Design Criteria

Having chosen to focus on Arsenic detection, the design criteria are more precise. We also try to not forget E.Coli detection which is linked to Coliform bacteria proportion. We want to create a device to detect Arsenic presence in water but that could also be adapted to E.Coli detection by means of some minor changes. We decide that our device has to present these criteria:

General:

• Portability: We want to have a kit that we can take in the field to do measurements. In the end, the idea is that we can measure easily in the field instead of bringing the field in the lab. The portability will allow the users to take the device and travel with it to the place where the water is. The portability forces us to think not only to the size but to all the components we use, the energy sources they need, and their ability to be manipulated in the field.
• Low-cost: The kit must be affordable for non-occidentalized countries, and also by thoses who care about water quality but are not employed by a big lab. This means either choosing low-cost components or using things that most people already have and use daily.
• Replicability: We have to documentate well enough the prototype building for other people to be able to build it by themselves. The next team will also have to prepare a calibration protocol that is replicable.

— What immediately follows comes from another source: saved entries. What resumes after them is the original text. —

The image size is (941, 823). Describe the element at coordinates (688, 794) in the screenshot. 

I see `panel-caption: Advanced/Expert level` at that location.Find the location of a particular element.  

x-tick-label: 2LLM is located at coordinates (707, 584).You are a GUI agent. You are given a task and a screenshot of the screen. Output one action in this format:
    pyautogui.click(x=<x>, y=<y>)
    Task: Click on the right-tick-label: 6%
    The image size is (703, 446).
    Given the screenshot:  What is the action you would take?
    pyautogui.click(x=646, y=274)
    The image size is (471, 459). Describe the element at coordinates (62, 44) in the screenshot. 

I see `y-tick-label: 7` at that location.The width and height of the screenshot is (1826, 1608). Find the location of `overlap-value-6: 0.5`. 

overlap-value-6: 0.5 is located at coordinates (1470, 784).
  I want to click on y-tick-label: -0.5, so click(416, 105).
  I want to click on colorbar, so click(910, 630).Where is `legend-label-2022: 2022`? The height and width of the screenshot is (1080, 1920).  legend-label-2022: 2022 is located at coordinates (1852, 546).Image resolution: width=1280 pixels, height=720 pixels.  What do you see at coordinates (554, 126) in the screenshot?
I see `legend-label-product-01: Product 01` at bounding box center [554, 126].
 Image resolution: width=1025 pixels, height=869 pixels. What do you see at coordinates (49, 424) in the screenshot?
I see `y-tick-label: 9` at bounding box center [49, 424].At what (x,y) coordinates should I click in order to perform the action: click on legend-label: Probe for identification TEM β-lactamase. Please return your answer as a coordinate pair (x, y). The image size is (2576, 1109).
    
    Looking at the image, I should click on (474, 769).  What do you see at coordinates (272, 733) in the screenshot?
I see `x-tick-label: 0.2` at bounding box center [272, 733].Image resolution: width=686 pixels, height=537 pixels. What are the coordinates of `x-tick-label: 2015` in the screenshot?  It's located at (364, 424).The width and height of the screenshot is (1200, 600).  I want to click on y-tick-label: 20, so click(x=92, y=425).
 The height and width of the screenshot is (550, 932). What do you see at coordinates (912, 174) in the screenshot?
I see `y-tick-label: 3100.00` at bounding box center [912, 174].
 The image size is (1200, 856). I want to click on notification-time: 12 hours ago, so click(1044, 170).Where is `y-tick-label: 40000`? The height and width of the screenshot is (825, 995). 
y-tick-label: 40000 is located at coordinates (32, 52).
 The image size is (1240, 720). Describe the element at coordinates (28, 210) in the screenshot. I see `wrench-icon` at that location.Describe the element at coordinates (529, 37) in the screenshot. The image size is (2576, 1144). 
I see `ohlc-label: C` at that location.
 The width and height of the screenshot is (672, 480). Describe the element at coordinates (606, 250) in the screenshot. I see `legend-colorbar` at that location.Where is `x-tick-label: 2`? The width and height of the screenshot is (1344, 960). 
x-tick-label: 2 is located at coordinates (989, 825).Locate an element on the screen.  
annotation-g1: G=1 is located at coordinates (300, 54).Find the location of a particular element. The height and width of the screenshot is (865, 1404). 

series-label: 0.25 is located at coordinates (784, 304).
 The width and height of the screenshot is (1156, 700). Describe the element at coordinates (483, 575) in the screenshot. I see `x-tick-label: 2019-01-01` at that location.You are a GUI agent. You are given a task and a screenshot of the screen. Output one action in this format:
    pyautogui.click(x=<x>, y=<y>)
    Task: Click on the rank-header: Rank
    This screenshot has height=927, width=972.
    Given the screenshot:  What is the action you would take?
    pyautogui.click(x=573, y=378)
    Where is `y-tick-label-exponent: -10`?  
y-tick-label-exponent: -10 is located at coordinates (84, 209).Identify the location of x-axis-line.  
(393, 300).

Fluorescence kit: We decided to use a bacteria expressing green fluorescent protein when put in presence of Arsenic as a sensor. It implies to find a way to measure the fluorescence and relate it to a quantity of Arsenic. Furthermore, E.Coli can also be detected by fluorescence (but with other wavelenght than GFP). To design a kit measuring fluorescence we need:

• Light-source: Both E.Coli and GFP need to be excited by a specific wavelenght to fluoresce. We have to find the right light-source as well as respect the general design criteria.
• Filter: In order to excitate the sample at a certain wavelenght but collect only the wavelenght emitted by the fluorescing sample, we need an optic filter that will cut the non-wanted wavelenght. The nearer the wavelenght for excitation and emission are one from another, the more difficult it is to find a good filter... and it is even more difficult to find a cheap one!
• Sample-holder: The sample with the collected water and the bacterias has to respect some conditions. It must be transparent to have a possible excitation and a measurable emission. It must act as a confinment for the GMO bacterias acting in the sample. It has to allow oxygen presence for bacteria growth and be made of a material that will not react with Arsenic. It also has to allow the measurement to be done in the right direction (where the GFP emits fluorescence).
• Receptor: The most challenging part is to find a receptor that will transform the fluorescence quantity into a countable data we can relate to the Arsenic presence. This receptor must be sensitive to the emitted wavelenght and the order of magnitude with which it is emitted.
• Data analysis: We need to provide a way to analyze the data the receptor provides. It means both an instrument to quantify Fluorescence presence  and the necessary calibrations to relate it to real Arsenic presence.